Elizabeth Grasmuck, what’s going on in Little Rock?
Elizabeth Grasmuck, MD, associate professor of pathology, laboratory/pathology service line medical director, and vice chair of clinical operations, Department of Pathology, University of Arkansas for Medical Sciences: We’re looking to bring some NGS in-house. Like others, we are sending to different providers such as Foundation. Standardization is the direction we want to move in and then ideally do as much as we can internally. We have a strong group of molecular pathologists who have been helping us find our way.

Michele Erickson-Johnson, how is Sanford exploring NGS?

Dr. Erickson-Johnson

Michele Erickson-Johnson, PhD, HCLD/TS (ABB), MB(ASCP)CM, senior director of laboratory operations medical genetics and biorepository and enterprise laboratory quality, Sanford Laboratories, and assistant professor of internal medicine, University of South Dakota Sanford School of Medicine: We hired a molecular pathologist last year and are looking into bringing our own cancer panel in-house by working with our oncologists to identify the right panel. Sanford currently monitors the quality indicators from the companies that currently do panel or NGS testing as a send-out. The San­ford medical genetics laboratory molecular pathologist is taking the information from what the companies are offering in panel testing and the quality considerations into how the medical genetics lab will develop a gene panel for Sanford.

Greg Sossaman, can you comment on what you’ve heard in this discussion?
Gregory Sossaman, MD, system chairman and service line leader, pathology and laboratory medicine, Ochsner Health, New Orleans: We use some of the same labs others do for NGS. We have a molecular tumor board and a lab stewardship committee, and we established a subcommittee of that devoted to precision medicine molecular genetics. It has allowed us to dive deeper into the preauthorization and reimbursement issues. We’re trying to be careful around our investments. If you’ve seen one example of how someone is using NGS, you’ve seen one example because there are so many variations.

Preauthorizations are a big part of esoteric pathology these days, whether NGS or not. What has been your recent experience at Ochsner?
Dr. Sossaman (Ochsner): Some of these companies that advertise are pretty aggressive. They’ll claim that patients are only liable for a certain amount on the front end, but then we hear from the physician group about complaints from patients on the back end about what they are really billed. It’s on us to be careful about who we’re choosing as partners for these laboratories. We have looked into building into Epic a pre-work process, which is surprisingly complicated to automate. Those will be more common in the future because we will have to be more cognizant of the expense as many molecular tests become embedded in our subspecialties, like for neuropathology, hematopathology, et cetera. I think we’ll see more commercial and other insurers focused on the preauthorization process. It’s worth looking at how your institution does it and how it can become more automated and robust.

Epic has an orders and results interface but it doesn’t say it’s a billing interface.
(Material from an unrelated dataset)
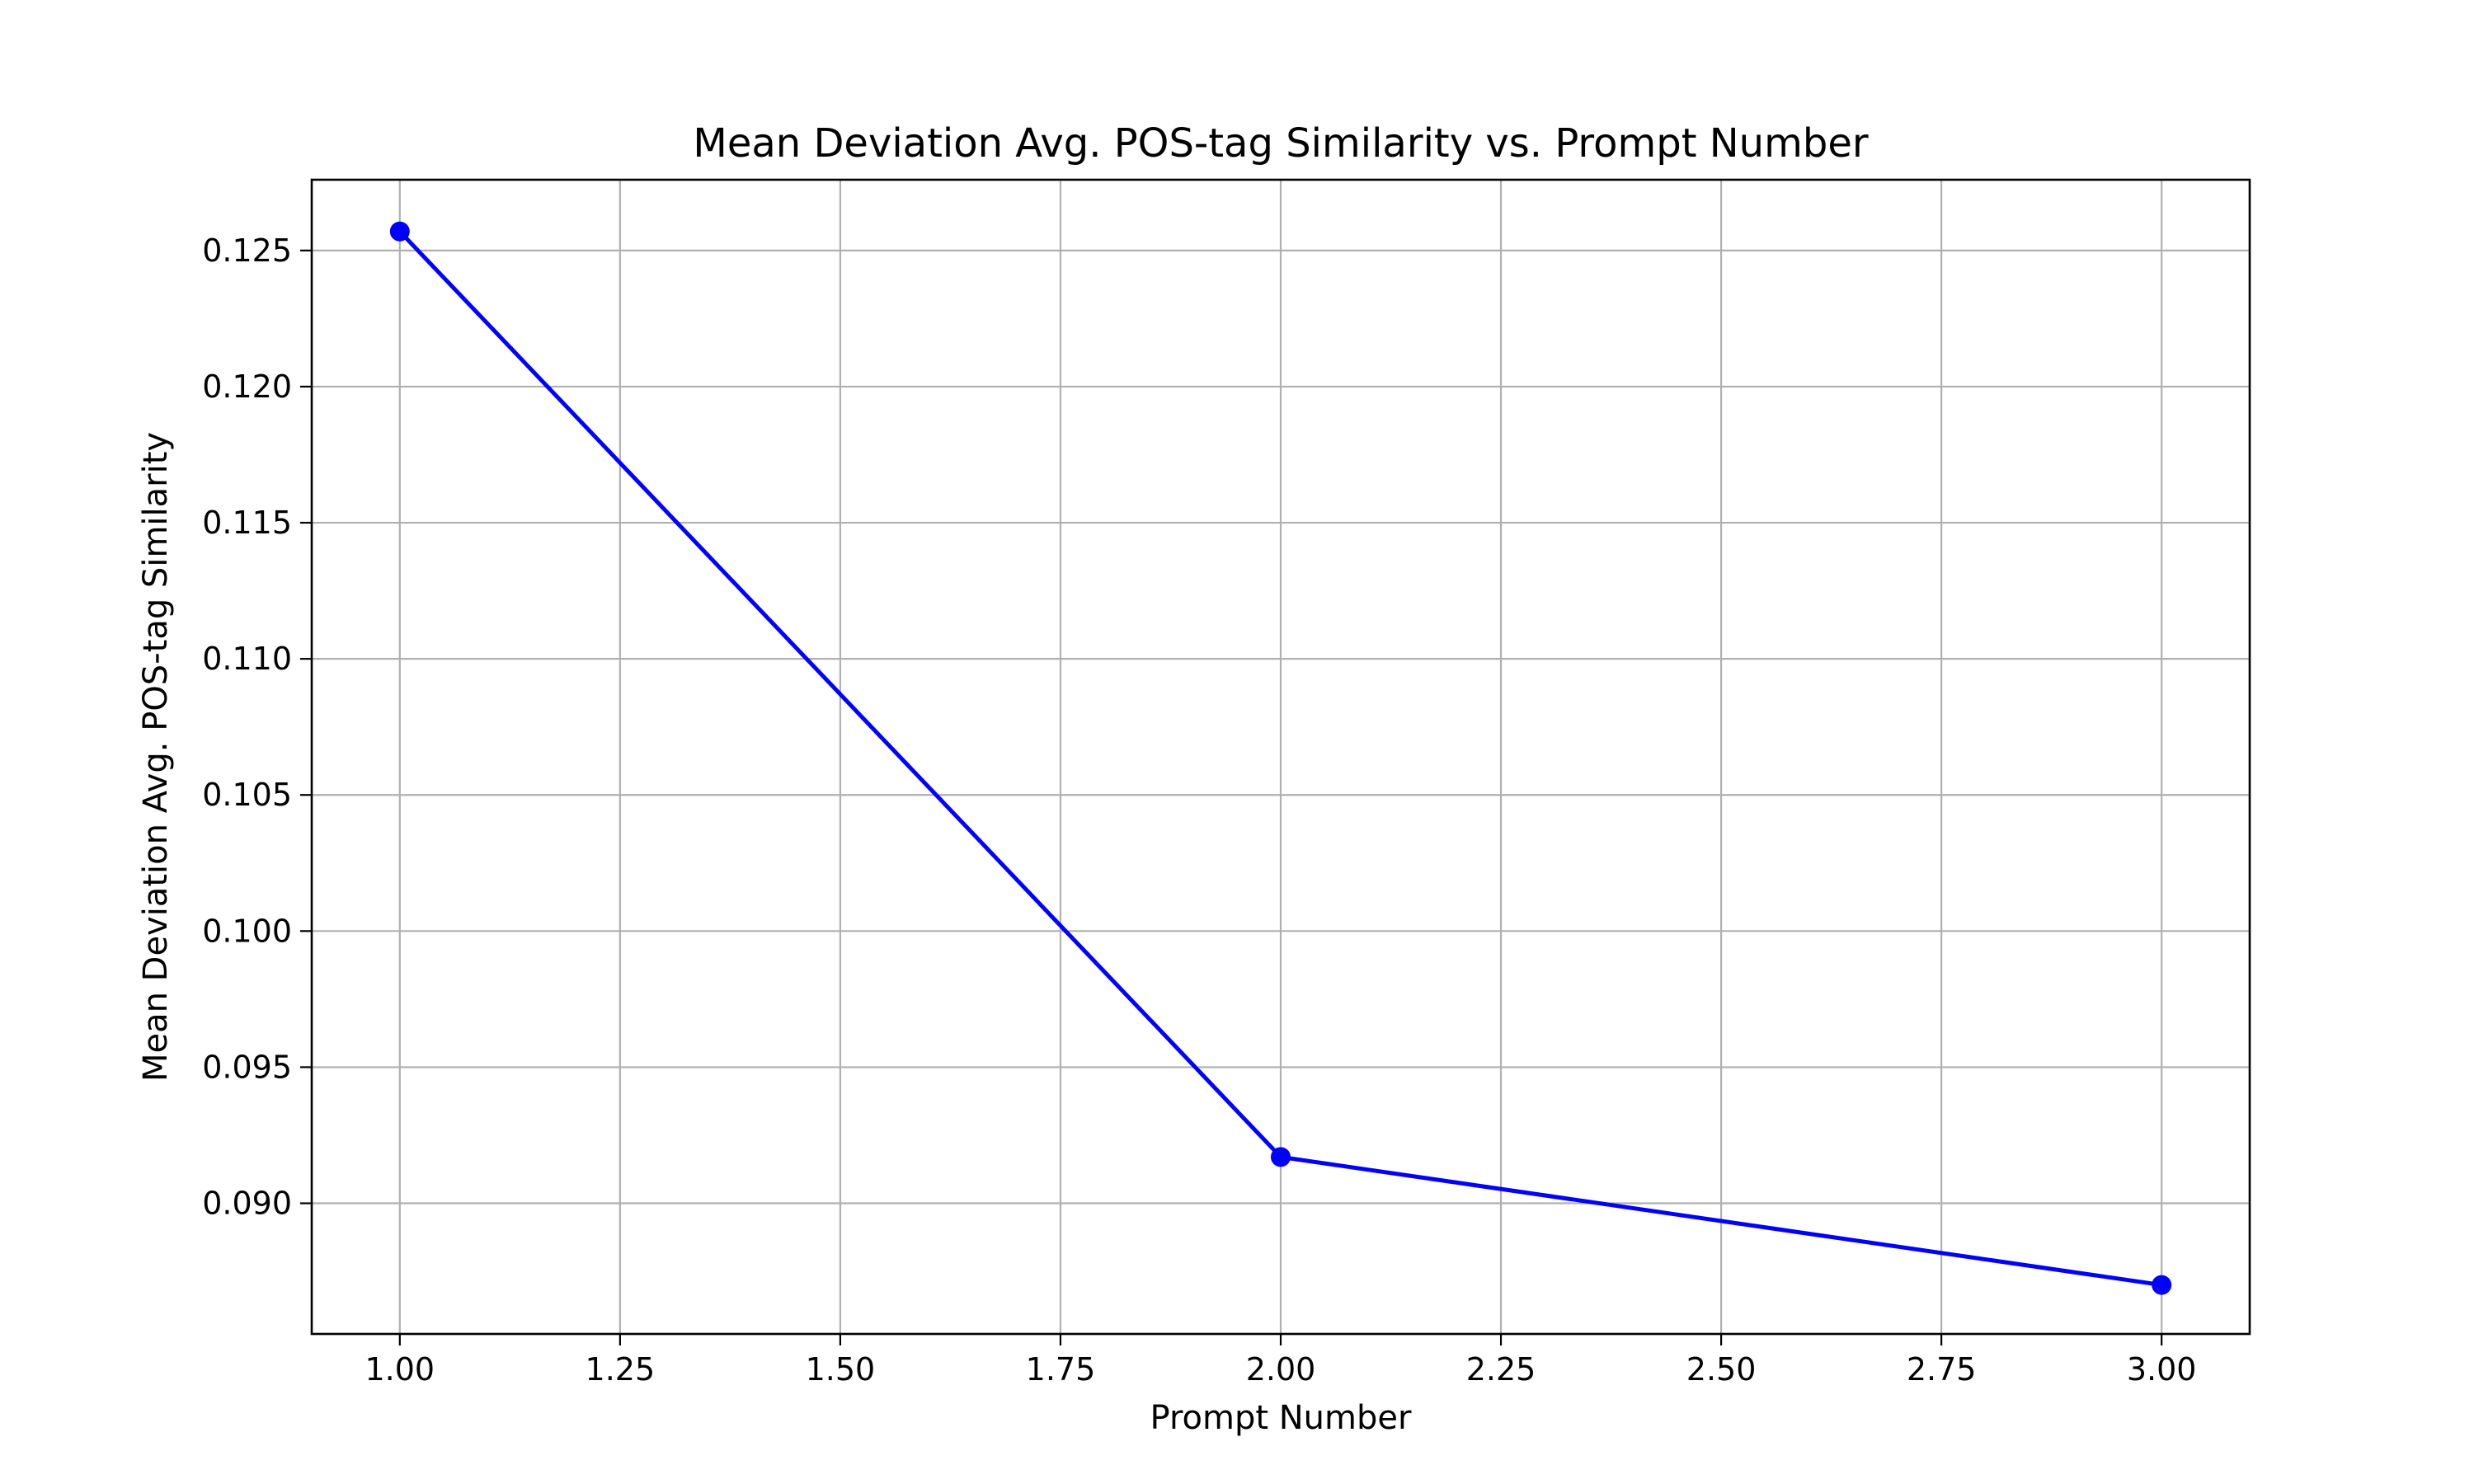 The height and width of the screenshot is (1484, 2474). Describe the element at coordinates (2162, 1370) in the screenshot. I see `x-tick-label: 3.00` at that location.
It’s worth our time and effort to focus on those more manual processes.

If you’ve seen one module, you’ve seen one module, and the connections are not always turnkey.
Dr. Sossaman (Ochsner): That’s right. The orders and results interface that they’re standing up and the agreements with Foundation and Caris and other laboratories to be a hub instead of point-to-point interfaces seem to be the direction they’re going. I’m not sure it will help with standardization because most of us build our Beaker or Epic systems and they’re all a bit different. It will be interesting to see how that works out.